Metabolic Effects: The risk of metabolic acidosis with the use of paracetamol is increased in patients with low glutathione levels (e.g., patients with sepsis).
Antipyretic Effect: The antipyretic and analgesic properties of paracetamol may mask signs and symptoms of an underlying infectious disease, thus affecting the diagnosis or detection of any infections.
General Precautions: Naproxen sodium should not be concomitantly used with other naproxen- or naproxen sodium-containing medicines since they all circulate in the plasma as the naproxen anion. Moreover, this medicine should not be co-administered with other paracetamol-containing preparations to reduce the risk of hepatotoxicity.
Lactose: This product contains lactose. Patients with rare hereditary problems of galactose intolerance, the Lapp lactase deficiency or glucose-galactose malabsorption should not take this medicine.
Patients with Renal Impairment: Since naproxen sodium is known to be significantly excreted in the kidneys, it should be administered with caution in patients with impaired renal function. The administration of NSAIDs in patients with impaired renal function (glomerular filtration rate <60 mL/min or 1 mL/sec) may cause a dose-dependent prostaglandin inhibition and decrease in renal blood flow, which may precipitate renal failure. Moreover, serious to fatal renal failure has been reported in patients with impaired renal function following short-term treatment with NSAIDs. Patients should inform their physicians if unexplained weight gain or edema occurs. Discontinuation of therapy with NSAIDs is usually followed by recovery to the pretreatment state, but serious adverse effects may persist. If therapy with naproxen sodium + paracetamol must be initiated, adequate hydration and diuresis of the patient should be ensured, and close monitoring of the renal function is should be performed periodically.
The use of naproxen sodium + paracetamol is contraindicated in patients with severe renal disease (creatinine clearance <30 mL/min) or deteriorating renal disease. Hemodialysis does not reduce the naproxen plasma concentrations due to its high degree of protein binding.
Patients with Hepatic Impairment: As patients with liver dysfunction are at greater risk of having impaired renal function due to prostaglandin inhibition, patients with hepatic impairment or active liver disease should be treated with caution and strict observation, especially if high doses of NSAIDs are required.
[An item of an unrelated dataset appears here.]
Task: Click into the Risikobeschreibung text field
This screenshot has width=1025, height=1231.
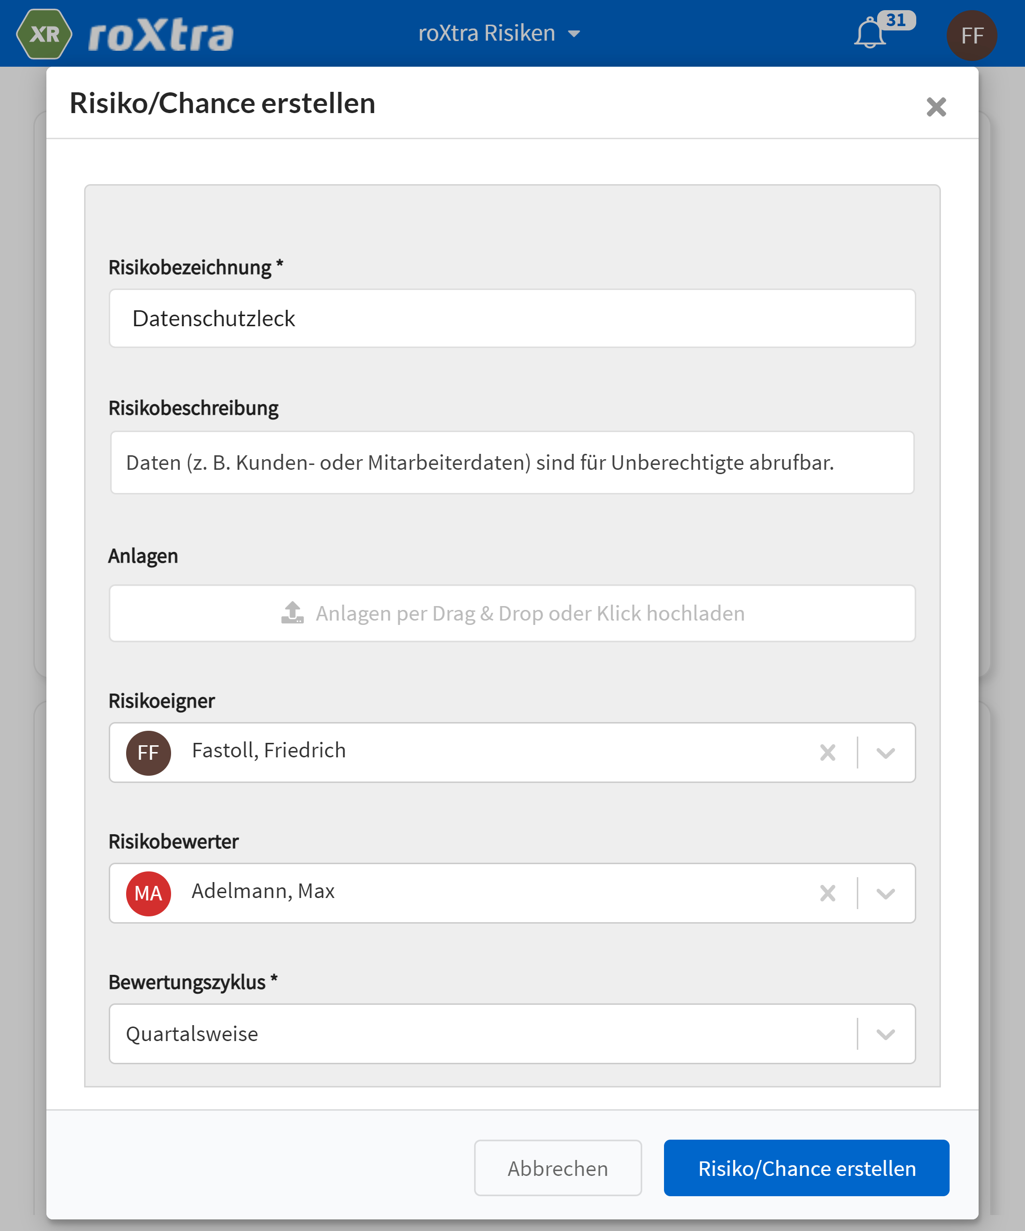Action: point(512,463)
This population should also have their renal function assessed prior to and during NSAID therapy. Naproxen sodium + paracetamol is contraindicated in patients with severe hepatic impairment or severe acute liver disease. The risk of paracetamol overdose is greater in patients with non-cirrhotic alcoholic liver disease. Moreover, underlying liver disease increases the susceptibility of the patient to paracetamol-related liver damage.
Effects on Ability to Drive and Use Machines: Naproxen sodium may cause adverse events that may impair judgment, thinking, or motor skills (e.g., drowsiness, dizziness, visual disturbances, vertigo, tinnitus, hearing loss, insomnia or depression). Thus, patients should be cautioned about carrying out activities that require mental alertness and physical coordination, such as operating hazardous machinery and driving motor vehicles, while taking naproxen sodium + paracetamol.
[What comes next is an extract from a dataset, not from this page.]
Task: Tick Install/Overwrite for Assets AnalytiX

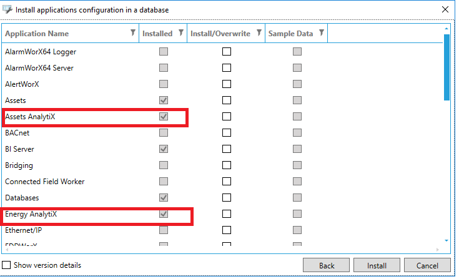Action: pos(227,116)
Use in Children: The safety and efficacy of naproxen sodium + paracetamol is not yet established in patients younger than 18 years of age. Thus, its use in this population is not recommended.
Use in the Elderly: Elderly patients may have greater frequency of decreased hepatic, renal, or cardiac function, concomitant disease or drug therapy, and have the potential for greater susceptibility to adverse events, such as gastrointestinal (e.g., GI bleeding and ulceration) and renal effects. Since the unbound plasma fraction of naproxen sodium is greater in elderly patients than in younger adults, the lowest dose should be used for the shortest possible time. Elderly patients should be monitored for adverse effects (especially for GI effects) and renal function during treatment.